募る想いは果てしなく
◇ ◇ ◇



 結局、1週間の休職を貰えることになった。
 私が診察室にいる間、早坂が菅原エリアに連絡をして頼み込んでくれたお陰だった。

 たとえ作業が出来たとしても、無理をし過ぎて完治が長引くようなことになったら目もあてられない。
 けれど、シフトを長期間抜けるわけにもいかない。
 様々な事情を考慮した結果、菅原さんは1週間の猶予をくれた。

 たった1週間で骨折は完治しないけど、休養できる期間があるだけでもありがたい。
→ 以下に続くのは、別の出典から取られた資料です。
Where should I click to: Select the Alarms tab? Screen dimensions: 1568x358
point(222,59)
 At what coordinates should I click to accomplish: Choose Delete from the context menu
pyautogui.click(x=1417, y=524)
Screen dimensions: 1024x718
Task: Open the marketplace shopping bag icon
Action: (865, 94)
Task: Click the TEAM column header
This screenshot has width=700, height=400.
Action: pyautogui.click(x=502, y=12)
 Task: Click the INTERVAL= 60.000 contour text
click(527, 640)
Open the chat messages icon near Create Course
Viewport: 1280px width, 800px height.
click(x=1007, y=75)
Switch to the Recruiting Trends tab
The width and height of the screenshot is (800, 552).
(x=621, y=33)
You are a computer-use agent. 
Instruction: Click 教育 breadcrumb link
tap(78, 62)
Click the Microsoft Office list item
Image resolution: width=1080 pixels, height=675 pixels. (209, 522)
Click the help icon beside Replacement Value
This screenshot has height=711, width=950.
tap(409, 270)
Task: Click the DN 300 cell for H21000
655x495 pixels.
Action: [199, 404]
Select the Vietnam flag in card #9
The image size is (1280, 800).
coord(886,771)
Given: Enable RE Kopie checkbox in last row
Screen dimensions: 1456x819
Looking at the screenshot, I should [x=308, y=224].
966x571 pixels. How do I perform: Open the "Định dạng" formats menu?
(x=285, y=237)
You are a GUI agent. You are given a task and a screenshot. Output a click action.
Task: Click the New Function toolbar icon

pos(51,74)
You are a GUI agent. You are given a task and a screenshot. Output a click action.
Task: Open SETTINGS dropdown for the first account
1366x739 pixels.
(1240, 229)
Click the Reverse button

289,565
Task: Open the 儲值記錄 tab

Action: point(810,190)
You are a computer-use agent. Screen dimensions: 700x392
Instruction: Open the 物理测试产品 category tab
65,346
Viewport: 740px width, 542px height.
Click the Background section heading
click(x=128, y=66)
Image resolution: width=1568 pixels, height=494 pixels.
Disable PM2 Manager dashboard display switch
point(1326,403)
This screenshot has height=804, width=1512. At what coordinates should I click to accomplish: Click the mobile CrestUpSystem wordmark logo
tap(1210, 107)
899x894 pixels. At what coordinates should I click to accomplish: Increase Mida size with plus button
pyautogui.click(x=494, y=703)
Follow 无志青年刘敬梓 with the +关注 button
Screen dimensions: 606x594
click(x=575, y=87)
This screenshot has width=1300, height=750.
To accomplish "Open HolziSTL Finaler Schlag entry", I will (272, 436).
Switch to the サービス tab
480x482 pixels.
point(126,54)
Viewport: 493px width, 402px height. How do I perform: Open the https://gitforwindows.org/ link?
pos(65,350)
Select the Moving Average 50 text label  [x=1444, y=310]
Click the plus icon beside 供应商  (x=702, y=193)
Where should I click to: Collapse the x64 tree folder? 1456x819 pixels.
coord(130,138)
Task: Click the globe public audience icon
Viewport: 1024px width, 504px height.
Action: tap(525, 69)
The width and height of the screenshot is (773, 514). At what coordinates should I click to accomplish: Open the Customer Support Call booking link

そのぶん早坂も安心して、仕事に集中できるだろうから。

 ……本音を言えば、出勤したかったけど。
 仕事に没頭していれば、余計な事を考えずに済む。
 でもそんな無責任なこと、言えるはずもない。

「2週間分の痛み止めの錠剤と、患部に貼る湿布を処方しておくね。明日は頭の検査と怪我の状態を診ますので、もう一度来てください」
「はい」
「……それと」

 一通り話を終えた後。
 医師の先生は意味深に言葉を切った。
 ぎこちない笑顔が私に向けられる。

「……もし傷害罪として警察に訴える場合、警察提出用診断書を作成しますので。その時は仰ってください」

 警察、という単語に顔が強張る。
 無意識に、痛々しく残る痣を手で隠していた。
 無理だけはしないでくださいね、何度も掛けられる優しい心遣いが胸に染み渡る。
 すみません、と深く頭を下げて診察室を後にした。